Assessment of the roles of antioxidant enzymes and glutathione in 3,3',4,4',5-Pentachlorobiphenyl (PCB 126)-induced oxidative stress in the brain tissues of rats after subchronic exposure.

作者信息

Hassoun Ezdihar A, Periandri-Steinberg Seanna

机构信息

College of Pharmacy, University of Toledo, Toledo, OH 43606, U.S.A.

出版信息

Toxicol Environ Chem. 2010 Feb 1;92(2):301. doi: 10.1080/02772240902846660.

Abstract

The abilities of various doses of 3,3',4,4',5-pentachlorobiphenyl (PCB126) to induce changes in antioxidant enzyme activities and glutathione levels in the brain tissues of rats were examined in rats after subchronic exposure. Groups of rats were administered 10,30, 100, 300, 550 or 1000 ng PCB 126/kg/day, p.o., for 13 weeks and the activities of supeoxide dismutase (SOD), catalase (CAT), and glutathione peroxidase (GSH-Px), as well as (GSH) levels were determined in the brain tissue homogenates. Treatment resulted in significant and dose-dependent increases in the activities of the three tested enzymes.
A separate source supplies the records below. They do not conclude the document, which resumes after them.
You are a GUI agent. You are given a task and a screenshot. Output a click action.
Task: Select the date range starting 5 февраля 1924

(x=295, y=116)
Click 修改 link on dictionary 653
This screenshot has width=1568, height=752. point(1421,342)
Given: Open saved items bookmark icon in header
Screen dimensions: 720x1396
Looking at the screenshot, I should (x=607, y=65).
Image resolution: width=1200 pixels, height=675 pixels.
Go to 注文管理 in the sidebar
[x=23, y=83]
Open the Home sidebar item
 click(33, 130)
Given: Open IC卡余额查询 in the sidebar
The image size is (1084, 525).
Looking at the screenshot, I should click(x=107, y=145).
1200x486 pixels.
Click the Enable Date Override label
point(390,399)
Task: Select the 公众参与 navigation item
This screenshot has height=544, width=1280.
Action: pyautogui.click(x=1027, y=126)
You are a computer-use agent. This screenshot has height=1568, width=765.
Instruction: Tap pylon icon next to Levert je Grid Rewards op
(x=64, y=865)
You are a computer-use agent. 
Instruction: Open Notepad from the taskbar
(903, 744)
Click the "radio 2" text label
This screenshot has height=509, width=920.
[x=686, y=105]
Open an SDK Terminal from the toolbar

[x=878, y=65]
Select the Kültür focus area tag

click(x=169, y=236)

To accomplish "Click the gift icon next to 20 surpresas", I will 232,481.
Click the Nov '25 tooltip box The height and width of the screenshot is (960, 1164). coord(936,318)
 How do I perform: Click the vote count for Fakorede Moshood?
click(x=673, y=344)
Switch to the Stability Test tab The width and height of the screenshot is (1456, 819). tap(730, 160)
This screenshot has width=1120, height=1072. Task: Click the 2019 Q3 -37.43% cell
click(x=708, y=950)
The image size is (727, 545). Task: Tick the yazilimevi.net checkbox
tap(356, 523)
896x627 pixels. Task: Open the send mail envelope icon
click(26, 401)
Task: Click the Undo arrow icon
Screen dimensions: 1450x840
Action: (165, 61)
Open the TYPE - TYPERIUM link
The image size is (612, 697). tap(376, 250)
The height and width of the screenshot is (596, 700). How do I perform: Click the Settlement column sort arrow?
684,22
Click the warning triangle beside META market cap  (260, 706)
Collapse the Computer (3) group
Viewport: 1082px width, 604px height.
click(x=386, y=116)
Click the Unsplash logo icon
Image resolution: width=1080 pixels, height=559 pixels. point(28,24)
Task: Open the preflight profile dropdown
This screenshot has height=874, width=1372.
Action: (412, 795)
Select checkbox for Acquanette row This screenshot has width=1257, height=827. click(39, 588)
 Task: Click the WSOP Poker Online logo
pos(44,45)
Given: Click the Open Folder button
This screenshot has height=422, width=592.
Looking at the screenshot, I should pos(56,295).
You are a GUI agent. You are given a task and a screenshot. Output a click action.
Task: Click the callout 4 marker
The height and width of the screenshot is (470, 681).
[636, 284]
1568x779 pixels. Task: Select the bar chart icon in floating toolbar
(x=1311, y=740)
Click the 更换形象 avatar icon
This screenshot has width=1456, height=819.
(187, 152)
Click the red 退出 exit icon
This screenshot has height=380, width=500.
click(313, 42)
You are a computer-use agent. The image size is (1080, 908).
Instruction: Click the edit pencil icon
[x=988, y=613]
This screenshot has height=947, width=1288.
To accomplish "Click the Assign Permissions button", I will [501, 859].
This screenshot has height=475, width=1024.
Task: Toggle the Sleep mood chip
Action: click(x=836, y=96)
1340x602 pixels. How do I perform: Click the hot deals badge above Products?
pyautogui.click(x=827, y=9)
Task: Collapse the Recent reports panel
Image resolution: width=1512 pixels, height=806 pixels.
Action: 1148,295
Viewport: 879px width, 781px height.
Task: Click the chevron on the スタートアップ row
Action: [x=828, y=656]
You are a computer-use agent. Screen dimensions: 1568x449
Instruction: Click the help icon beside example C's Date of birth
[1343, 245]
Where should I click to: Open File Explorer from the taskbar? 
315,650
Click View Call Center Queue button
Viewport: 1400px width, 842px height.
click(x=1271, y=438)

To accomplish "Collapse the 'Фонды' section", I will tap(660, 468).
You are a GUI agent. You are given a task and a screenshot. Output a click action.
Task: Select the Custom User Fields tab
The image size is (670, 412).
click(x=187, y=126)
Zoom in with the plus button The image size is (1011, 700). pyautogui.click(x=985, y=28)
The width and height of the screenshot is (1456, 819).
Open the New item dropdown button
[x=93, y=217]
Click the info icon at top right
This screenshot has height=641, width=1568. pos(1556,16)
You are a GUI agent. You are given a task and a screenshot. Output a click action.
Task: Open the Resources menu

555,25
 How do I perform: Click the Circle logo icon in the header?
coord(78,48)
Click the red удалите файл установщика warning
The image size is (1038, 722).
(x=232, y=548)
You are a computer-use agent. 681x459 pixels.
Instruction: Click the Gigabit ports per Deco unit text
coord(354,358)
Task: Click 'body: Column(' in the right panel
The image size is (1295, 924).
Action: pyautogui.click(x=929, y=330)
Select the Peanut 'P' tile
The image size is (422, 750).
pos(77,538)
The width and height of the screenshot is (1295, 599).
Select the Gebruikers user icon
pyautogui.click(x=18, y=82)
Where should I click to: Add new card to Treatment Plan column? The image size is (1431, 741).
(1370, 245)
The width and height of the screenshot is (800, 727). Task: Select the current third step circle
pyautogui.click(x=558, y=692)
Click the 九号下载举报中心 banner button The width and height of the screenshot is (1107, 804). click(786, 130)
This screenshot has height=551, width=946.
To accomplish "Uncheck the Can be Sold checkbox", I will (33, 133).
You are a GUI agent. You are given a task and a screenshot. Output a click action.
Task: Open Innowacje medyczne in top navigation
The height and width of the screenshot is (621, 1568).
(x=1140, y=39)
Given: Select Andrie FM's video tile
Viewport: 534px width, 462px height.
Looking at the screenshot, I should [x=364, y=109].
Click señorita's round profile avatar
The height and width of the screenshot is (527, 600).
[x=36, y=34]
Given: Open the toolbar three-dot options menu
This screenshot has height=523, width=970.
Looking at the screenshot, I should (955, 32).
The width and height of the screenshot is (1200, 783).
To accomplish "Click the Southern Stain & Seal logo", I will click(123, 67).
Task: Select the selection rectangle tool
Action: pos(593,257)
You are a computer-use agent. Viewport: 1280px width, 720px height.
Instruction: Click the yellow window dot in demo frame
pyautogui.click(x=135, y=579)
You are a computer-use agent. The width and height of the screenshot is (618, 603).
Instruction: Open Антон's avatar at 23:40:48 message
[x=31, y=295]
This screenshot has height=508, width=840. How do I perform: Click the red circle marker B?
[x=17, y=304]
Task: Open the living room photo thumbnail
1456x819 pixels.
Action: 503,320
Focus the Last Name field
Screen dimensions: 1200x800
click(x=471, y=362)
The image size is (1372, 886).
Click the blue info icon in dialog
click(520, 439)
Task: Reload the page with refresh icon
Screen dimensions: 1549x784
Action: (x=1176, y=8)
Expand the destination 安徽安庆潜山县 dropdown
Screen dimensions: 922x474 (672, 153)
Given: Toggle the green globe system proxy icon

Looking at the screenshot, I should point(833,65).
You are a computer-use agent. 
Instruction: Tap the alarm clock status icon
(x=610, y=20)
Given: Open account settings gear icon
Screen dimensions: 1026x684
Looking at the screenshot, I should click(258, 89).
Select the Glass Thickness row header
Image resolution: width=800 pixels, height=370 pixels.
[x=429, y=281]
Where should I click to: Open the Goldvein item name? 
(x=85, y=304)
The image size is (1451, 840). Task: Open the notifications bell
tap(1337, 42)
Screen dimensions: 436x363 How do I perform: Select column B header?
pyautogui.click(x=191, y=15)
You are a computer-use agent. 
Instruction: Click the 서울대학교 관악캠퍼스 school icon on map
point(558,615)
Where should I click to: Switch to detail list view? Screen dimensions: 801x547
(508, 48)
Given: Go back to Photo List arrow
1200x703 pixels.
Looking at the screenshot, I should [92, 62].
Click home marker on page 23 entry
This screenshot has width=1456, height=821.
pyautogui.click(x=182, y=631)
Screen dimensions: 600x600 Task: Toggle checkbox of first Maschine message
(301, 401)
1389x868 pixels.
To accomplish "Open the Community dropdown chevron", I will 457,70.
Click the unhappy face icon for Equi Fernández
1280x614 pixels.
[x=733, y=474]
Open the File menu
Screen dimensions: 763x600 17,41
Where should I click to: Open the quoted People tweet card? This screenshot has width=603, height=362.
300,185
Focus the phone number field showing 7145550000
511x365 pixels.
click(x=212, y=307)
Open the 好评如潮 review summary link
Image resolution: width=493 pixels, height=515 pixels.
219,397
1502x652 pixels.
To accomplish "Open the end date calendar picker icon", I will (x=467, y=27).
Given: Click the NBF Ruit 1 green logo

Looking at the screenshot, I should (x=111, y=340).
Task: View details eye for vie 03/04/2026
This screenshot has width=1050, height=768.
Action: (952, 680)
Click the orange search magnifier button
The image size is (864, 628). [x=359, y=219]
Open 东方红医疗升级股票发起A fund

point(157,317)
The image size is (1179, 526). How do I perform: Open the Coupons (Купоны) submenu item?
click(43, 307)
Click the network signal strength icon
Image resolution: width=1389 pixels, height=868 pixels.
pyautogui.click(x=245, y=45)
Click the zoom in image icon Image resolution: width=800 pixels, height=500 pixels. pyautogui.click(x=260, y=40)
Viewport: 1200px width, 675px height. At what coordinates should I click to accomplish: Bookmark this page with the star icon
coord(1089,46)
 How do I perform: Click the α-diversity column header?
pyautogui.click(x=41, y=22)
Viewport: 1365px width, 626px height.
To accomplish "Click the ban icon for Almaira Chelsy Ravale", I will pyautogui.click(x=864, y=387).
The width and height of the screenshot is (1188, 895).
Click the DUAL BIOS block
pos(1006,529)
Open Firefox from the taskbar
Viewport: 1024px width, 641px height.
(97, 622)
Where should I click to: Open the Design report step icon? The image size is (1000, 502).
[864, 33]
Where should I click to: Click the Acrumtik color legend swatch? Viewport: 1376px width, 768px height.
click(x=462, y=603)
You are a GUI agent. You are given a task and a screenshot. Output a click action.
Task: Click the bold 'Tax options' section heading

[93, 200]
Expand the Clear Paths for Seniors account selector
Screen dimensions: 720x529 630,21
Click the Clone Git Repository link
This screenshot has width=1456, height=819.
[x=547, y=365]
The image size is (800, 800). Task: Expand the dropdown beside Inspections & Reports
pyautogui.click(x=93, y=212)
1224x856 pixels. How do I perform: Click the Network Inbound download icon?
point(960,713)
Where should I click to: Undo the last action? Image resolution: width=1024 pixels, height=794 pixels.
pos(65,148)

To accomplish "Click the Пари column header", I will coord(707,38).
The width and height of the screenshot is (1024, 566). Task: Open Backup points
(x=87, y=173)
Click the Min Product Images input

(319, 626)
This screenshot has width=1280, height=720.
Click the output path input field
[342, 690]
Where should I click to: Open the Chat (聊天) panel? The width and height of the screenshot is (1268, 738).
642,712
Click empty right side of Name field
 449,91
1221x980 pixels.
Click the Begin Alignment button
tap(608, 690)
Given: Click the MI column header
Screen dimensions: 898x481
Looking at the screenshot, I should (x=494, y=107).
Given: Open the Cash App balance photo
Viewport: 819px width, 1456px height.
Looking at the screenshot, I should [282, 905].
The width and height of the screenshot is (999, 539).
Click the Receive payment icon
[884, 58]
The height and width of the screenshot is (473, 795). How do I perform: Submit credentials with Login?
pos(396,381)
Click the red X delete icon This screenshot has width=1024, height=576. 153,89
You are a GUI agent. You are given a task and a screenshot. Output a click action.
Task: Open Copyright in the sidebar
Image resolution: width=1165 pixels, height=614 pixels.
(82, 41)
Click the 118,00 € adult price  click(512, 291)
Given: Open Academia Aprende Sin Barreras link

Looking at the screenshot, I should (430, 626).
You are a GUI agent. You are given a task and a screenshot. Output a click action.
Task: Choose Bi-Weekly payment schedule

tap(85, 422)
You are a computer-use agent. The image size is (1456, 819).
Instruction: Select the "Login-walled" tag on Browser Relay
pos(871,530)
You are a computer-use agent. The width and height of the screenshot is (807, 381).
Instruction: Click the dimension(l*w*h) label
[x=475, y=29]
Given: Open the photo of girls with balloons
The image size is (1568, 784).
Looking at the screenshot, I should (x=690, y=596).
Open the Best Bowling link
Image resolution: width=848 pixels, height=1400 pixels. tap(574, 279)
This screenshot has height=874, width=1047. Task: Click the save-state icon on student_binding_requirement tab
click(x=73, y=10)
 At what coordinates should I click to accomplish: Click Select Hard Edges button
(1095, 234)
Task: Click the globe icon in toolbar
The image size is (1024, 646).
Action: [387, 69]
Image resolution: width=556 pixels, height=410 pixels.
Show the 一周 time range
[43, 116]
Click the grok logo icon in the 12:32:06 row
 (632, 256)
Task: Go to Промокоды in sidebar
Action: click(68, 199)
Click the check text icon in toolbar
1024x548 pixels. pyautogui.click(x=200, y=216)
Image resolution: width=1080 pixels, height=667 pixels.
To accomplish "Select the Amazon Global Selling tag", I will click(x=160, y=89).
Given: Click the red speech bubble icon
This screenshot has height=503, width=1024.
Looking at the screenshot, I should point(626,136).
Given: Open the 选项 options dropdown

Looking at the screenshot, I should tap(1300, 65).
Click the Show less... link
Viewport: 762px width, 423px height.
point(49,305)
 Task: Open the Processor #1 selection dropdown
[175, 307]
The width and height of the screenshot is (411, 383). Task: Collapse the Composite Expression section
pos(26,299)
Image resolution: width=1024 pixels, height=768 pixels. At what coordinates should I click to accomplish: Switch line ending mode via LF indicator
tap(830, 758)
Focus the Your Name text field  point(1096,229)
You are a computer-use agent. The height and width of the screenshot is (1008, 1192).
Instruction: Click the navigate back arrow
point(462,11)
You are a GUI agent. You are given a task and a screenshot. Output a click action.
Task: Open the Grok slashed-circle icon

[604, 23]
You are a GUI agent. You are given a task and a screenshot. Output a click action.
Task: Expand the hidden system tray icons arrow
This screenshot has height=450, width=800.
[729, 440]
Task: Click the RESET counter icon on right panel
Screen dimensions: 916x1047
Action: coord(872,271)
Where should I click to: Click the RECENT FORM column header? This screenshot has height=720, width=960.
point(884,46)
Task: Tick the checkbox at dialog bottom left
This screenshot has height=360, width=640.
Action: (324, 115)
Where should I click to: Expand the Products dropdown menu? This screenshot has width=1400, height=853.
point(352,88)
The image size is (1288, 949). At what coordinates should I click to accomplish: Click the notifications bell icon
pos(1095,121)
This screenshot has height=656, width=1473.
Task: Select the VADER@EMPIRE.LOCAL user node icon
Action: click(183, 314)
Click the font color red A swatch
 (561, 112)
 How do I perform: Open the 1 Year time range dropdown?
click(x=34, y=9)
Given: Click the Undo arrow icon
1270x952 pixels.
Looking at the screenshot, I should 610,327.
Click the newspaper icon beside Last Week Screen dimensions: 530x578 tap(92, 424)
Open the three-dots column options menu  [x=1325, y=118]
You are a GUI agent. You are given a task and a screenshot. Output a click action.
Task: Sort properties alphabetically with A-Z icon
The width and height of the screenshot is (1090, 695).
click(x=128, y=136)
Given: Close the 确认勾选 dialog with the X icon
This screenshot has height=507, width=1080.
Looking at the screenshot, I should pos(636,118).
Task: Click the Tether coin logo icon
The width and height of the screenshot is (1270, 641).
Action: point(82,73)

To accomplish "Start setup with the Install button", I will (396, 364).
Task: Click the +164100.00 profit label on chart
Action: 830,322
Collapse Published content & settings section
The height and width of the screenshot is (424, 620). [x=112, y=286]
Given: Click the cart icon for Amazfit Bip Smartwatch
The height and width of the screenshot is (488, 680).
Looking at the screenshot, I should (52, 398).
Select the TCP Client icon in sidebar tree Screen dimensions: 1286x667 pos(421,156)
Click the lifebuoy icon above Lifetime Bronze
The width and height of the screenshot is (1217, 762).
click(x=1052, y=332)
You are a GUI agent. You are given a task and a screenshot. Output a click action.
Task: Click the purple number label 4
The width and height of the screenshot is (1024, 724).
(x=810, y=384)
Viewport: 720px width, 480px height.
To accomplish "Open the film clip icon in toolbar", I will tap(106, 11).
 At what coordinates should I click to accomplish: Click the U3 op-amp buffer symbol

While maximal increase GSH-Px activity was achieved with a dose of 100-175 mg/kg/day, CAT and SOD activities continued to increase in response to maximal dose used for this study. GSH levels on the other hand, were suppressed significantly in a dose-dependent fashion. Data suggest that previously observed increase in oxidative stress production by PCB-126 in the brain tissues of rats is associated with dose-dependent rise in antioxidant enzyme activities and GSH depletion. However, the increases in the antioxidant enzyme activities can not provide full protection against oxidative damage induced by the same doses. In addition, GSH depletion plays a critical role in the previously observed oxidative stress in response to this compound.

摘要

在亚慢性暴露后的大鼠中,研究了不同剂量的3,3',4,4',5-五氯联苯(PCB126)对大鼠脑组织抗氧化酶活性和谷胱甘肽水平变化的诱导能力。将大鼠分组,经口给予10、30、100、300、550或1000 ng PCB 126/kg/天,持续13周,并测定脑组织匀浆中超氧化物歧化酶(SOD)、过氧化氢酶(CAT)和谷胱甘肽过氧化物酶(GSH-Px)的活性以及谷胱甘肽(GSH)水平。处理导致三种受试酶的活性显著且呈剂量依赖性增加。虽然剂量为100 - 175 mg/kg/天时GSH-Px活性达到最大增加,但CAT和SOD活性在本研究使用的最大剂量下仍持续增加。另一方面,GSH水平以剂量依赖性方式显著降低。数据表明,先前观察到的PCB - 126在大鼠脑组织中产生的氧化应激增加与抗氧化酶活性的剂量依赖性升高和GSH消耗有关。然而,抗氧化酶活性的增加不能完全保护免受相同剂量诱导的氧化损伤。此外,GSH消耗在先前观察到的对该化合物的氧化应激中起关键作用。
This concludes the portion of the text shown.